Theatrical release poster
Directed by Sidney Lumet
Produced by Howard Gottfried
Fred C. Caruso
Written by Paddy Chayefsky
Narrated by Lee Richardson
Starring Faye Dunaway
William Holden
Peter Finch
Robert Duvall
Music by Elliot Lawrence
Cinematography Owen Roizman
Editing by Alan Heim
Studio Metro-Goldwyn-Mayer
United Artists
Distributed by United Artists
Release date(s) November 27, 1976 (1976-11-27) (US)
Running time 121 minutes
Country United States
Language English
Budget $3.8 million
Box office $23,689,677

Network is a 1976 American satirical film released by Metro-Goldwyn-Mayer about a fictional television network, Union Broadcasting System (UBS), and its struggle with poor ratings. The film was written by Paddy Chayefsky and directed by Sidney Lumet. It stars Faye Dunaway, William Holden, Peter Finch and Robert Duvall and features Wesley Addy, Ned Beatty, and Beatrice Straight.

The film won four Academy Awards, in the categories of Best Actor (Finch), Best Actress (Dunaway), Best Supporting Actress (Straight), and Best Original Screenplay (Chayefsky).

In 2000, the film was selected for preservation in the United States National Film Registry by the Library of Congress as being "culturally, historically, or aesthetically significant". In 2002, it was inducted into the Producers Guild of America Hall of Fame as a film that has "set an enduring standard for U.S. American entertainment."[1] In 2006, Chayefsky's script was voted one of the top-ten screenplays by the Writers Guild of America, East. In 2007, the film was 64th among the Top 100 Greatest U.S. American Films as chosen by the American Film Institute, a ranking slightly higher than the one AFI had given it ten years earlier.

Contents

Plot

Howard Beale (Peter Finch), the longtime anchor of the UBS Evening News, learns from news division president Max Schumacher (William Holden) that he has just two more weeks on the air because of declining ratings. The two old friends get roaring drunk and lament the state of their industry. The following night, Beale announces on live television that he will commit suicide on next Tuesday's broadcast.[2] UBS fires him after this incident, but Schumacher intervenes so that Beale can have a dignified farewell. Beale promises he will apologize for his outburst, but once on the air, he launches back into a rant claiming that life is "bullshit". Beale's outburst causes the newscast's ratings to spike, and much to Schumacher's dismay, the upper echelons of UBS decide to exploit Beale's antics rather than pull him off the air. In one impassioned diatribe, Beale galvanizes the nation with his rant, "I'm as mad as hell, and I'm not going to take this anymore!" and persuades Americans to shout out of their windows during a lightning storm.

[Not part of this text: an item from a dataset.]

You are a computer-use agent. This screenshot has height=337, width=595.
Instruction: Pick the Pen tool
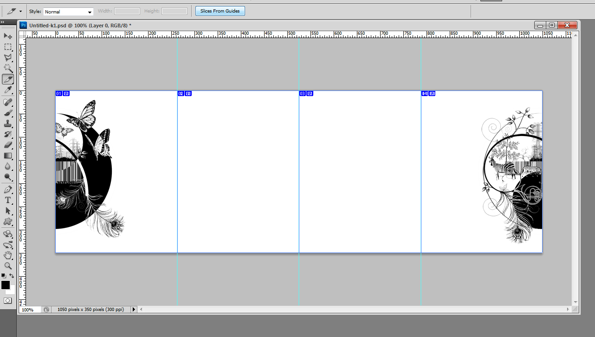pyautogui.click(x=8, y=189)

Howard Beale (Peter Finch) delivering his "mad as hell" speech

Diana Christensen (Faye Dunaway) heads the network's programming department; seeking just one hit show, she cuts a deal with a band of radical terrorists (a parody of the Symbionese Liberation Army called the "Ecumenical Liberation Army") for a new docudrama series called the Mao Tse Tung Hour for the upcoming fall season. When Beale's ratings seem to have topped out, Christensen approaches Schumacher and offers to help him "develop" the news show. He says no to the professional offer, but not to the personal one, and the two begin an affair. When Schumacher decides to end the "Howard as Angry Man" format, Christensen convinces her boss, Frank Hackett (Robert Duvall), to slot the evening news show under the entertainment division so that she can develop it. Hackett agrees, bullies the UBS executives to consent, and fires Schumacher at the same time. Soon Beale is hosting a new program called The Howard Beale Show, top-billed as "the mad prophet of the airwaves". Ultimately, the show becomes the most highly rated program on television, and Beale finds new celebrity preaching his angry message in front of a live studio audience that, on cue, chants Beale's signature catchphrase en masse: "We're as mad as hell, and we're not going to take this anymore." At first, Max's and Diana's romance withers as the show flourishes, but in the flush of high ratings, the two ultimately find their ways back together, and Schumacher leaves his wife of over 25 years for Christensen. But Christensen's fanatical devotion to her job and emotional emptiness ultimately drive Max back to his wife, and he warns his former lover that she will self-destruct at the pace she is running with her career. "You are television incarnate, Diana," he tells her, "indifferent to suffering, insensitive to joy. All of life is reduced to the common rubble of banality."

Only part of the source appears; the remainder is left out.